Conceptually, T *__bidi_indexable __counted_by(len) maps to a Zig []T wrapper while the raw FFI remains (*T, usize), and __sized_by(bytes) maps to []T or []u8 depending on the element type, with flexible arrays annotated with counted_by treated as tail buffers of length len. Summarizing the high-level Zig view: T *__single → *T, T *__bidi_indexable __counted_by(len) → []T, T *__bidi_indexable __sized_by(bytes) → []T / []u8, T *__terminated_by(c) → [:c]T, and attributes like ended_by stay as plain C pointers with internal annotations only.

A later stage can then introduce internal “wide pointer” lowering and runtime checks once parsing and static validation are in good shape.

Nov 30 '25 00:11 roussov

Hi @roussov - are you referring to existing work you've done? Or suggesting a plan for implementing this?

Nov 30 '25 00:11 ehaas

Hi @ehaas A bit of both. I’ve done some initial experiments locally to verify that the approach is viable, but nothing polished or merged anywhere yet. What I outlined here is meant as a concrete plan for how this could be implemented and integrated properly in the project.

AIM:
Please translate this sentence from the forum thread on mapping C pointer annotations to Zig into Spanish: "I’ve done some initial experiments locally to verify that the approach is viable, but nothing polished or merged anywhere yet."

SUPPLIED INFORMATION:
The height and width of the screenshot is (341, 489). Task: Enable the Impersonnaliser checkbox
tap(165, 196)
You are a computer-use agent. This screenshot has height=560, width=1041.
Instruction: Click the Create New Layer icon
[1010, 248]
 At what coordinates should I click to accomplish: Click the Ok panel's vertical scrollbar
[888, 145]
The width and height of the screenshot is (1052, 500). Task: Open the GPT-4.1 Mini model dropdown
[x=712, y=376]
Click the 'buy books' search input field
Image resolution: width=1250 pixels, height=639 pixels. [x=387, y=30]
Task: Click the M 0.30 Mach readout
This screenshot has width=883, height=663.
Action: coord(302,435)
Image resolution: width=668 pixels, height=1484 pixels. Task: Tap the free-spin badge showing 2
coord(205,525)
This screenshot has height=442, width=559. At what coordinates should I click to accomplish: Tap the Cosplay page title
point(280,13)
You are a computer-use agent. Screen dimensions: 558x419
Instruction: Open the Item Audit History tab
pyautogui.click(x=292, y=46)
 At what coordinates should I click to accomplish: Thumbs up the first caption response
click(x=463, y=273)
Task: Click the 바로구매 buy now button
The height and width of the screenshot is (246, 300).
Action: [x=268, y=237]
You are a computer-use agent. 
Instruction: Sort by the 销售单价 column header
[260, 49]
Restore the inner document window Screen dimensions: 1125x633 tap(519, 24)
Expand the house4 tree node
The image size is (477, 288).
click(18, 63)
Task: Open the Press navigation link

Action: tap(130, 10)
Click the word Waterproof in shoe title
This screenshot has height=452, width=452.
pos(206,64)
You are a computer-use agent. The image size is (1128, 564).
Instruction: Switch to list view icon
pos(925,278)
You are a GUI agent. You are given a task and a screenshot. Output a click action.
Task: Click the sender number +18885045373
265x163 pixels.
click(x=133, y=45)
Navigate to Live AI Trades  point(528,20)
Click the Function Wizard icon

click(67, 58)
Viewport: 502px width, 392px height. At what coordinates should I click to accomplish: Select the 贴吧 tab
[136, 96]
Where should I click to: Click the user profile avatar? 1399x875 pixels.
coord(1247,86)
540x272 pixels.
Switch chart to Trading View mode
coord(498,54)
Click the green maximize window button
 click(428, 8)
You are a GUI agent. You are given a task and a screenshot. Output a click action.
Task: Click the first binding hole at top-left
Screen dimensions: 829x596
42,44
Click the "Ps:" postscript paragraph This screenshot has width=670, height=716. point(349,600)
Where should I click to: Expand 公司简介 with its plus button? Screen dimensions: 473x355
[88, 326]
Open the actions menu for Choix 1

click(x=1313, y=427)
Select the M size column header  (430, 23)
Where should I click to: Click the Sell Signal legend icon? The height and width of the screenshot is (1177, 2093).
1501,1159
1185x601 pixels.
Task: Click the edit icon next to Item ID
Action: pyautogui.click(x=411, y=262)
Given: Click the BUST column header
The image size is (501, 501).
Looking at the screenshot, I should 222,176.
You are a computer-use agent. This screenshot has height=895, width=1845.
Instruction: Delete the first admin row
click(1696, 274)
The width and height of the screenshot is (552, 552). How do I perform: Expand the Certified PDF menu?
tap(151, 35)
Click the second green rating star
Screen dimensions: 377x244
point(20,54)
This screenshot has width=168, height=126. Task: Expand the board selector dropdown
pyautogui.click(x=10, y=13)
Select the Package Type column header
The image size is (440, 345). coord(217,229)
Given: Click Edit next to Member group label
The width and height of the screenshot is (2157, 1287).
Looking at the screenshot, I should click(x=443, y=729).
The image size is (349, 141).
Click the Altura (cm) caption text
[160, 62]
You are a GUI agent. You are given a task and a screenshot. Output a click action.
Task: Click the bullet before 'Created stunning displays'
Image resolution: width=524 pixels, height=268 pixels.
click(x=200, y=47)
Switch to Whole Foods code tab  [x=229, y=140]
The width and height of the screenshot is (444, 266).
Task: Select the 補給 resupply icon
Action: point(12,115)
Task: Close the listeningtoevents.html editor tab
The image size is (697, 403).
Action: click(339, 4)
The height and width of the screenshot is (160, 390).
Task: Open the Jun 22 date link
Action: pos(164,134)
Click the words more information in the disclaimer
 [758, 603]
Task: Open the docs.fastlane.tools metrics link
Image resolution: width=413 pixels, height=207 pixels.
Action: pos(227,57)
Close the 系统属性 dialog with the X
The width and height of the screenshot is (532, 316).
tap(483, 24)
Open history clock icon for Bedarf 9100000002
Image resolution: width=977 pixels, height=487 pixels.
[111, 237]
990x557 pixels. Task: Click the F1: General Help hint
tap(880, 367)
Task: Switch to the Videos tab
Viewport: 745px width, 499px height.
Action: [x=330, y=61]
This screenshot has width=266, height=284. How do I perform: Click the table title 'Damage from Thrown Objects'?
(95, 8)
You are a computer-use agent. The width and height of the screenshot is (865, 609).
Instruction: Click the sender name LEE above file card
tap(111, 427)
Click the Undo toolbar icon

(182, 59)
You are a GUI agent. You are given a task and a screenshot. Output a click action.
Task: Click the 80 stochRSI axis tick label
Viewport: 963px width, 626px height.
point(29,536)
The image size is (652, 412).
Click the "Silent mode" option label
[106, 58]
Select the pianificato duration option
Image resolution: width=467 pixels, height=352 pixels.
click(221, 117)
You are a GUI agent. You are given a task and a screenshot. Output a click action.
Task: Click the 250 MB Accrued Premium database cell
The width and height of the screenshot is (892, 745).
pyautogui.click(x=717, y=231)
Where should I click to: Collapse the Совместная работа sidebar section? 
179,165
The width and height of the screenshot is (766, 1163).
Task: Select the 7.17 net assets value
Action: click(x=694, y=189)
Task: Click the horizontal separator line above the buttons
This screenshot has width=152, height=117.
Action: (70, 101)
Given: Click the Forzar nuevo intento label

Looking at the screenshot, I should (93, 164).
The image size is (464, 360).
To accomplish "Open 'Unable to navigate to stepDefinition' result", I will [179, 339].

ANSWER IN FULL:
He hecho algunos experimentos iniciales en local para verificar que el enfoque es viable, pero todavía no hay nada pulido ni fusionado en ningún sitio.